Work to complete -
From the line containing "[Udostępnij na Tumblr] (86, 394)" to the very last line of the data below, transcribe everything exactly and nothing more.
Data in this exercise Start Marker
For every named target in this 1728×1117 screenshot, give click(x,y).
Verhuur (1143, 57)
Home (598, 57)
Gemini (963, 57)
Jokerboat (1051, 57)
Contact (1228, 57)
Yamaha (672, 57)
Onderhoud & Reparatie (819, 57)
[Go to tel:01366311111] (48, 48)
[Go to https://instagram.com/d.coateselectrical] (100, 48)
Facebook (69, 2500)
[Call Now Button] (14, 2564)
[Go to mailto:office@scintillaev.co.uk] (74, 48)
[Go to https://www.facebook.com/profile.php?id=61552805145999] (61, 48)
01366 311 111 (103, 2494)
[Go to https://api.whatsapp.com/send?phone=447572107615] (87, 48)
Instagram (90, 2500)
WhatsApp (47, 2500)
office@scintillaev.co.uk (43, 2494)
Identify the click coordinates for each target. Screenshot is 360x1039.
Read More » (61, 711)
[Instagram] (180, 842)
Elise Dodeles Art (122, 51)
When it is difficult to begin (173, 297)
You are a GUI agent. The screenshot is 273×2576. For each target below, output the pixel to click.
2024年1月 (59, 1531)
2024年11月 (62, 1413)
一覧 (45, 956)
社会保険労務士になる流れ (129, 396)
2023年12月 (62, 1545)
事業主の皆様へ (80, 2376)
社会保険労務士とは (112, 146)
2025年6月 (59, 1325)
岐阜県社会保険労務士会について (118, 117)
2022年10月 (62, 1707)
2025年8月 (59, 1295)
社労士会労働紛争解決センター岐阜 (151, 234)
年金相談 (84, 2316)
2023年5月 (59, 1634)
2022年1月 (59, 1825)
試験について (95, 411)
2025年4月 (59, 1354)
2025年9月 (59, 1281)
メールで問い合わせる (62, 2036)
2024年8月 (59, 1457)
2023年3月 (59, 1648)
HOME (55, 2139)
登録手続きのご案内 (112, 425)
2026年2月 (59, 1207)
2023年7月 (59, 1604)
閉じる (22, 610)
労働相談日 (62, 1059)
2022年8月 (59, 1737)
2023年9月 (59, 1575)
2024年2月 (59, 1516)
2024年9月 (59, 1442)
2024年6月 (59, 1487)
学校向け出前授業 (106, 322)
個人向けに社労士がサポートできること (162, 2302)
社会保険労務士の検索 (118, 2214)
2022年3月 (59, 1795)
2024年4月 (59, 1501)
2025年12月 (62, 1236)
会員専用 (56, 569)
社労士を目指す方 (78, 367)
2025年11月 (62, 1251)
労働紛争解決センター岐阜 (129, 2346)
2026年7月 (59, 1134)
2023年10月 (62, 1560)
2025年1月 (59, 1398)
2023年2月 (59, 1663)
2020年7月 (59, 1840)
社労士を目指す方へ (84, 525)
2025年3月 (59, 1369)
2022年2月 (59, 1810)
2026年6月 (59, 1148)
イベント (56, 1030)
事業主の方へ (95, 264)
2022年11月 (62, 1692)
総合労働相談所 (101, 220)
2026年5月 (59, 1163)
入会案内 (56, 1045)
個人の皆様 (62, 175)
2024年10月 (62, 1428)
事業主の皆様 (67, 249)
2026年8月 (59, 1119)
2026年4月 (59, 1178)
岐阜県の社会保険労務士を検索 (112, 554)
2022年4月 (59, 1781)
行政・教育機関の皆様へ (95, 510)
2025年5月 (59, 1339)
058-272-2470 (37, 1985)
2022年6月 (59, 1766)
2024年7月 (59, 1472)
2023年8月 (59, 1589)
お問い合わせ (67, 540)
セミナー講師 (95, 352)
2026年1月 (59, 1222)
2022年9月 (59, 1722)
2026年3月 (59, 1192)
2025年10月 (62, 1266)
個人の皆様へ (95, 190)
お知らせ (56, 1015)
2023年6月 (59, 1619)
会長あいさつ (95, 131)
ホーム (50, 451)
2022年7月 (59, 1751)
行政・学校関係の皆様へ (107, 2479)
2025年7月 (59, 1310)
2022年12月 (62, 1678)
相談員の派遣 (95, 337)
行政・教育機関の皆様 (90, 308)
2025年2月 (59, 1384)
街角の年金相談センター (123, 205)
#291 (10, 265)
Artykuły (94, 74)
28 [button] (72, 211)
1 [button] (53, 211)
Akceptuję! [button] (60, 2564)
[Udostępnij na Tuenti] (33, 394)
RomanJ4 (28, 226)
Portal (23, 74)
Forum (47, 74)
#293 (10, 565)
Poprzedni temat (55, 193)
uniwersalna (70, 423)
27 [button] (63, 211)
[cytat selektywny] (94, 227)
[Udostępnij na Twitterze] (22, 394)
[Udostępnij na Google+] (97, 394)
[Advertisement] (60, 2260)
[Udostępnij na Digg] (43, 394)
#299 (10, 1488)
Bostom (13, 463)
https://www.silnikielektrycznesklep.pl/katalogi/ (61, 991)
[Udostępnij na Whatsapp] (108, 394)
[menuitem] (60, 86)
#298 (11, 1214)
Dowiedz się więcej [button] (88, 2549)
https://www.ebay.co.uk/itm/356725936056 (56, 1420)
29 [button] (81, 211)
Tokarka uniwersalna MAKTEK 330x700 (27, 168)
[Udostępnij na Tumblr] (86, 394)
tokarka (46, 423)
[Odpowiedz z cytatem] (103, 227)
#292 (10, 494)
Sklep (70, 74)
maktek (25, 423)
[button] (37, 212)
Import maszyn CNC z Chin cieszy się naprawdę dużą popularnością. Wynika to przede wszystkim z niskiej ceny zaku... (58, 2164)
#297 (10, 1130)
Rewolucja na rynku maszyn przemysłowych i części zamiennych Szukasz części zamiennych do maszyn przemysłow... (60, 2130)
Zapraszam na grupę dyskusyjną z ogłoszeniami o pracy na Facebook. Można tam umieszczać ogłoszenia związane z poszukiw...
Data in this exercise End Marker
Exercise answer -
[Udostępnij na Tumblr] (86, 394)
tokarka (46, 423)
[Odpowiedz z cytatem] (103, 227)
#292 (10, 494)
Sklep (70, 74)
maktek (25, 423)
[button] (37, 212)
Import maszyn CNC z Chin cieszy się naprawdę dużą popularnością. Wynika to przede wszystkim z niskiej ceny zaku... (58, 2164)
#297 (10, 1130)
Rewolucja na rynku maszyn przemysłowych i części zamiennych Szukasz części zamiennych do maszyn przemysłow... (60, 2130)
Zapraszam na grupę dyskusyjną z ogłoszeniami o pracy na Facebook. Można tam umieszczać ogłoszenia związane z poszukiw...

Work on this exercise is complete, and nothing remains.